TASK :: Below this line is a set of entries; quote exactly the lines from the line that contains "Where should I click to: Click Generate" to the line that contains "The width and height of the screenshot is (1905, 868).", both lines included.
*** Opening SUPPLIED ENTRIES ***
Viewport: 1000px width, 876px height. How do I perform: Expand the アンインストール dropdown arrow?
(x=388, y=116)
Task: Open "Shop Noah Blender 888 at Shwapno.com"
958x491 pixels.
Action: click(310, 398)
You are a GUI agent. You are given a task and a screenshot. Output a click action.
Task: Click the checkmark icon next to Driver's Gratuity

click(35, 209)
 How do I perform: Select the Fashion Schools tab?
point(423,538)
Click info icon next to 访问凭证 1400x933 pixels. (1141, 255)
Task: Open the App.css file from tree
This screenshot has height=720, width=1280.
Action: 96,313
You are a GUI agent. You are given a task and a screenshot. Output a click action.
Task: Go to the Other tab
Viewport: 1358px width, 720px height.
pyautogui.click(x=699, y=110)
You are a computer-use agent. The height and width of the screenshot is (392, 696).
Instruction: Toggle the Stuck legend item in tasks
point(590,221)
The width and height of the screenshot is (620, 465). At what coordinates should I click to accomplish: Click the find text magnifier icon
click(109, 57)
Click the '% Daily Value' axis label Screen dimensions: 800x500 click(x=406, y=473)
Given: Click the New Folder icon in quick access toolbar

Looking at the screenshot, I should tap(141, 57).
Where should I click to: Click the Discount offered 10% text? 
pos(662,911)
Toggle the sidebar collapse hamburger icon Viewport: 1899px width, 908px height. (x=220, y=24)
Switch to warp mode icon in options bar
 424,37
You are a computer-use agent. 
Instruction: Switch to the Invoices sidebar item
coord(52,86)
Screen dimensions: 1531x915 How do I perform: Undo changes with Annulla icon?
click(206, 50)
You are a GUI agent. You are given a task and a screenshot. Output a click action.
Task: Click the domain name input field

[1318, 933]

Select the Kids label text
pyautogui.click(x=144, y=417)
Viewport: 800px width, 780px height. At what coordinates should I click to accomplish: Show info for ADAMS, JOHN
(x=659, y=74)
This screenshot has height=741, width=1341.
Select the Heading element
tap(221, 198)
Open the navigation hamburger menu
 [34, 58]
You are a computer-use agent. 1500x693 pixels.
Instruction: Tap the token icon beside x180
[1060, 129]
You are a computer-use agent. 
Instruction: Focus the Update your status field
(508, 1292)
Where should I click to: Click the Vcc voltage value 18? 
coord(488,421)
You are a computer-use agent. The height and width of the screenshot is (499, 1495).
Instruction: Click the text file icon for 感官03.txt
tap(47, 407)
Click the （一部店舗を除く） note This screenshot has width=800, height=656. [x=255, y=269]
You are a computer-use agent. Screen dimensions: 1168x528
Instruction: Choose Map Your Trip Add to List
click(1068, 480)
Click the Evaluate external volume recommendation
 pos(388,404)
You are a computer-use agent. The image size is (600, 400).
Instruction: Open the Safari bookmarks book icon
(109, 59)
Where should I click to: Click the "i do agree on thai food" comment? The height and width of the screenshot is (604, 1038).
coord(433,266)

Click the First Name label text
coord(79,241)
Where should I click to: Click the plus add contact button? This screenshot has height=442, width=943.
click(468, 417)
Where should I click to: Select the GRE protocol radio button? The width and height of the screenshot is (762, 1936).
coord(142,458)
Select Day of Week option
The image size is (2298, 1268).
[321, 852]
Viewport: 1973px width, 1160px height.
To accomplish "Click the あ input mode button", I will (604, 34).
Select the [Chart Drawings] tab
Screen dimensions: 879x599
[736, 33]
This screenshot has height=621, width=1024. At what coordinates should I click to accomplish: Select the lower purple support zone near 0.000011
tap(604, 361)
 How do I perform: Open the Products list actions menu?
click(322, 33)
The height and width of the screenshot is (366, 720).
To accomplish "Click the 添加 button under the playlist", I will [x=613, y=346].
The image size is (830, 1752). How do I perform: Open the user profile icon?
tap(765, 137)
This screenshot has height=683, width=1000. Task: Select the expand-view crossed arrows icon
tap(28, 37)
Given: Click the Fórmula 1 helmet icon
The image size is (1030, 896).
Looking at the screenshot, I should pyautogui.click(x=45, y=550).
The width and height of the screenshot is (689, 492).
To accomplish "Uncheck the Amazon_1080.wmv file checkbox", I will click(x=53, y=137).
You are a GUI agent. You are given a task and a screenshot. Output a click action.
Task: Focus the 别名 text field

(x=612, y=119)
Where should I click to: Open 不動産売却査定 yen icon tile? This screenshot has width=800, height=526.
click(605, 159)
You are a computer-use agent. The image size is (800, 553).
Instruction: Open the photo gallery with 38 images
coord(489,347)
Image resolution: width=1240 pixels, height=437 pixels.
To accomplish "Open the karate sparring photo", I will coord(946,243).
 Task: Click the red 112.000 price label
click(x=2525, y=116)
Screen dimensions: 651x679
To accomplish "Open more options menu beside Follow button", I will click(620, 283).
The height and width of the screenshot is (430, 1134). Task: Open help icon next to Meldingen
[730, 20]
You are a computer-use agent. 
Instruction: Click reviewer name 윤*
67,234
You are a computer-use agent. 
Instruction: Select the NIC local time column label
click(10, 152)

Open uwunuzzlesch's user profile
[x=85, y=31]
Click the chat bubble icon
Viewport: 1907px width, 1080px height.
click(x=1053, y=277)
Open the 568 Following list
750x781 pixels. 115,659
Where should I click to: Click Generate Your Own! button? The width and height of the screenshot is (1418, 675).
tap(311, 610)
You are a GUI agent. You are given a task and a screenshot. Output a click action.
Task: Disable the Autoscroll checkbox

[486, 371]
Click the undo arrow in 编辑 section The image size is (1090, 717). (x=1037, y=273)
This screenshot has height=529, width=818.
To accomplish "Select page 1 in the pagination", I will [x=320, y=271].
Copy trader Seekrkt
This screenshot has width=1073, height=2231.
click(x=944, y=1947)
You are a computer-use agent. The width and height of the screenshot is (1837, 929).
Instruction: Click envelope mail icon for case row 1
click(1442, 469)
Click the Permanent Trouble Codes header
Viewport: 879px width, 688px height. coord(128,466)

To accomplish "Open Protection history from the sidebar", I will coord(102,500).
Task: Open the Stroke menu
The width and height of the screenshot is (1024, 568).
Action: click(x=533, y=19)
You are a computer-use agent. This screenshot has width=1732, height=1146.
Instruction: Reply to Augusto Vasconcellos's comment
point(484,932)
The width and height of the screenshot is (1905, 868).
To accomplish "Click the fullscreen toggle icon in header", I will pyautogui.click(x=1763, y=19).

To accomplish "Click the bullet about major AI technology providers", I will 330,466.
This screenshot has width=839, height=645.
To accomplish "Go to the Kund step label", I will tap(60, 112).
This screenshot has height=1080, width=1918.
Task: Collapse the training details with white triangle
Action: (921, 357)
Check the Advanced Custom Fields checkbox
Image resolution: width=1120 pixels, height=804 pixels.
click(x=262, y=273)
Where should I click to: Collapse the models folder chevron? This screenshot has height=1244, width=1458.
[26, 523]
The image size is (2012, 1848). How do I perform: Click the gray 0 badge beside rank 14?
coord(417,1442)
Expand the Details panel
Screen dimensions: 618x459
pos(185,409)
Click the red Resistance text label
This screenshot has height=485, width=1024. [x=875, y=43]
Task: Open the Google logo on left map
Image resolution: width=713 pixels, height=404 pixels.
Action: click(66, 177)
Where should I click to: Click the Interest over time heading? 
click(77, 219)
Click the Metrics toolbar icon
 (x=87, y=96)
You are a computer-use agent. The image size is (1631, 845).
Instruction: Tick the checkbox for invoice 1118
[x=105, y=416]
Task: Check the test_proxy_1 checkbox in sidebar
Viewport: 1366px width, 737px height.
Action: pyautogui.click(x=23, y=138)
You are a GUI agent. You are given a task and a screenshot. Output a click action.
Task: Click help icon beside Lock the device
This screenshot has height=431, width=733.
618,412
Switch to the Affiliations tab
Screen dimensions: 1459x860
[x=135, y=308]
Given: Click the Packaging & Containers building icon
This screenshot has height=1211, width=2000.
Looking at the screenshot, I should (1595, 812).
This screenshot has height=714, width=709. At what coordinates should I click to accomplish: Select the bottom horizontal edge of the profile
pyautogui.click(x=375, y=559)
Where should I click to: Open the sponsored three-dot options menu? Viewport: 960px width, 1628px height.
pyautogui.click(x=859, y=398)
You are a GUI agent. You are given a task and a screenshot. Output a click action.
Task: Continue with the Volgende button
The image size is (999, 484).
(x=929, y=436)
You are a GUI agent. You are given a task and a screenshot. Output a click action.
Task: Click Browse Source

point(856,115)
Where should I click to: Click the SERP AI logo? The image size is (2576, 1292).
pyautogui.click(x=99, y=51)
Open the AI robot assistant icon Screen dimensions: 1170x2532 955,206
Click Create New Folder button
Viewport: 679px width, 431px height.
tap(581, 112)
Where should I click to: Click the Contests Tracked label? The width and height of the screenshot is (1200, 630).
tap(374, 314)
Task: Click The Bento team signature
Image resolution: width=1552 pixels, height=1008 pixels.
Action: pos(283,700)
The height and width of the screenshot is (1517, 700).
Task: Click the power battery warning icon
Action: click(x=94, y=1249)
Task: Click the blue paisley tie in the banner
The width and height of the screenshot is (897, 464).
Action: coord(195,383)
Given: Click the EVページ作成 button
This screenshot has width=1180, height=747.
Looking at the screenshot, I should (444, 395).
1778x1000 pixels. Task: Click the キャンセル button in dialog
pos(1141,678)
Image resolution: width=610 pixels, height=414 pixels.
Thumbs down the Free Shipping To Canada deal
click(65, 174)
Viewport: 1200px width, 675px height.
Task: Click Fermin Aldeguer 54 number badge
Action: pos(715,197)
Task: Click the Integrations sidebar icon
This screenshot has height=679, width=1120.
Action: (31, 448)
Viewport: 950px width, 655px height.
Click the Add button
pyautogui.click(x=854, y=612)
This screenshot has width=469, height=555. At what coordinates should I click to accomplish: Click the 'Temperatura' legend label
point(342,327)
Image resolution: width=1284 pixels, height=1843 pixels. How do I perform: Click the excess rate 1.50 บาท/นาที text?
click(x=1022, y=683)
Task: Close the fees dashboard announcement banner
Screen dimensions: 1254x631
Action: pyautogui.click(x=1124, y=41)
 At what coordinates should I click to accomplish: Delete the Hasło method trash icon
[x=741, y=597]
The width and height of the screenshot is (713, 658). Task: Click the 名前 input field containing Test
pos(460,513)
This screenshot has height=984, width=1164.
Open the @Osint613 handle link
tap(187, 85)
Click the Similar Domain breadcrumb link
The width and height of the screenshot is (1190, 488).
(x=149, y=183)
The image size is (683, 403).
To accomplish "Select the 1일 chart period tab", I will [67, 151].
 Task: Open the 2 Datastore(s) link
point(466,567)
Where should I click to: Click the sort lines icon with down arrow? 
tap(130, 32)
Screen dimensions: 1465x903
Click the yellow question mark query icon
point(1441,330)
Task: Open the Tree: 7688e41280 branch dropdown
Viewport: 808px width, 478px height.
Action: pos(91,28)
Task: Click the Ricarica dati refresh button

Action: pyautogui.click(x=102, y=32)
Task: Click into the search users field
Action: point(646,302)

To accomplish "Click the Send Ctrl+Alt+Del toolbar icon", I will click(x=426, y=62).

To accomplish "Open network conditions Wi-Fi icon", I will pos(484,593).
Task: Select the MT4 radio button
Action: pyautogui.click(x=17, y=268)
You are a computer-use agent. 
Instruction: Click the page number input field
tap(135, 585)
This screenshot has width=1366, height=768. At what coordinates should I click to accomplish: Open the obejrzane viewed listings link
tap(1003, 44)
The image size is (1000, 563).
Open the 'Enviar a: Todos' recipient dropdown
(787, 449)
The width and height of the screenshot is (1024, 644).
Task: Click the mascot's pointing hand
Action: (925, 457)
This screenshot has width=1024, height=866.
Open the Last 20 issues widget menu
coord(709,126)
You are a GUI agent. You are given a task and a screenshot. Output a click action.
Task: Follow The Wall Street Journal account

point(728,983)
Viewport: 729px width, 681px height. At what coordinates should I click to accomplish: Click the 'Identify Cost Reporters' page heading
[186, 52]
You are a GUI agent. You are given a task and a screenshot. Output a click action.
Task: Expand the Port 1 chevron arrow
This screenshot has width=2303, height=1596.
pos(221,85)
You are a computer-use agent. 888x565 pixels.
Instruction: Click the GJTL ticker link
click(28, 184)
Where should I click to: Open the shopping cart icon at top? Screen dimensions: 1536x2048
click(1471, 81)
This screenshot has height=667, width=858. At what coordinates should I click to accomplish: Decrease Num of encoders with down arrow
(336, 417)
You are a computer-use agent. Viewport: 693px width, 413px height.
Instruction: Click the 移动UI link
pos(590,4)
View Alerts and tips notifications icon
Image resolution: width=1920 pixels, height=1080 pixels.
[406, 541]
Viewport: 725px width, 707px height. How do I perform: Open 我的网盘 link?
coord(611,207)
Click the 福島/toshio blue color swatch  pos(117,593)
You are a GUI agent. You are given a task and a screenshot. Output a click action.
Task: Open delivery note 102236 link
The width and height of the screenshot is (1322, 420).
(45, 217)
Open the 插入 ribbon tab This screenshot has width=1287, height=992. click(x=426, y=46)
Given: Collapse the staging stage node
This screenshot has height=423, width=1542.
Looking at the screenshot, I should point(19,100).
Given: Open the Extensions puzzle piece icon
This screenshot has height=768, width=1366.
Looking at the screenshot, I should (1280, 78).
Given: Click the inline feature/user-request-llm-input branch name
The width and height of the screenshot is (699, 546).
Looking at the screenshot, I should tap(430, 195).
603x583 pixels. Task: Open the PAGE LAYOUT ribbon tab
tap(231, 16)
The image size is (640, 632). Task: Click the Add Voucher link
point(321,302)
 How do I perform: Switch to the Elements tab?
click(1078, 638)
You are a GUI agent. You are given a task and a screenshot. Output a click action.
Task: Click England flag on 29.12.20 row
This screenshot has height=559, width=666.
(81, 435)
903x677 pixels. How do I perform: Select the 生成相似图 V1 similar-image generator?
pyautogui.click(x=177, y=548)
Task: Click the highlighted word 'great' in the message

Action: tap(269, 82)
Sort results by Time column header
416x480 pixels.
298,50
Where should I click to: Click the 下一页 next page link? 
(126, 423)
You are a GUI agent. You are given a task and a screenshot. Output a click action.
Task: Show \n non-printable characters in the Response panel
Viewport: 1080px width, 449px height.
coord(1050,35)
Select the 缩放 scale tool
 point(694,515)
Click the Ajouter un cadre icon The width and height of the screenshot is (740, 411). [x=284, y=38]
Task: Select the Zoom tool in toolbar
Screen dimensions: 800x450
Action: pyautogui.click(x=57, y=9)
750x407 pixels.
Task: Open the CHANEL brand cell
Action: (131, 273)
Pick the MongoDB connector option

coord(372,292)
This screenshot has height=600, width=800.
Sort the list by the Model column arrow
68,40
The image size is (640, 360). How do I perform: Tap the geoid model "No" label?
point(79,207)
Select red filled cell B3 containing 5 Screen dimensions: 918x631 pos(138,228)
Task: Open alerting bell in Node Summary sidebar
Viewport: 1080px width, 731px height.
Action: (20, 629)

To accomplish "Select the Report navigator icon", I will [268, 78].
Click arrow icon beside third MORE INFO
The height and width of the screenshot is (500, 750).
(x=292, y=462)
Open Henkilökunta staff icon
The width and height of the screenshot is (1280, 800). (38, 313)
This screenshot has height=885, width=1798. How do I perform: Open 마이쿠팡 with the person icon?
*** Closing SUPPLIED ENTRIES ***
ANSWER SECTION ::
Where should I click to: Click Generate Your Own! button? The width and height of the screenshot is (1418, 675).
tap(311, 610)
You are a GUI agent. You are given a task and a screenshot. Output a click action.
Task: Disable the Autoscroll checkbox

[486, 371]
Click the undo arrow in 编辑 section The image size is (1090, 717). (x=1037, y=273)
This screenshot has height=529, width=818.
To accomplish "Select page 1 in the pagination", I will [x=320, y=271].
Copy trader Seekrkt
This screenshot has width=1073, height=2231.
click(x=944, y=1947)
You are a computer-use agent. The width and height of the screenshot is (1837, 929).
Instruction: Click envelope mail icon for case row 1
click(1442, 469)
Click the Permanent Trouble Codes header
Viewport: 879px width, 688px height. coord(128,466)

To accomplish "Open Protection history from the sidebar", I will coord(102,500).
Task: Open the Stroke menu
The width and height of the screenshot is (1024, 568).
Action: click(x=533, y=19)
You are a computer-use agent. This screenshot has width=1732, height=1146.
Instruction: Reply to Augusto Vasconcellos's comment
point(484,932)
The width and height of the screenshot is (1905, 868).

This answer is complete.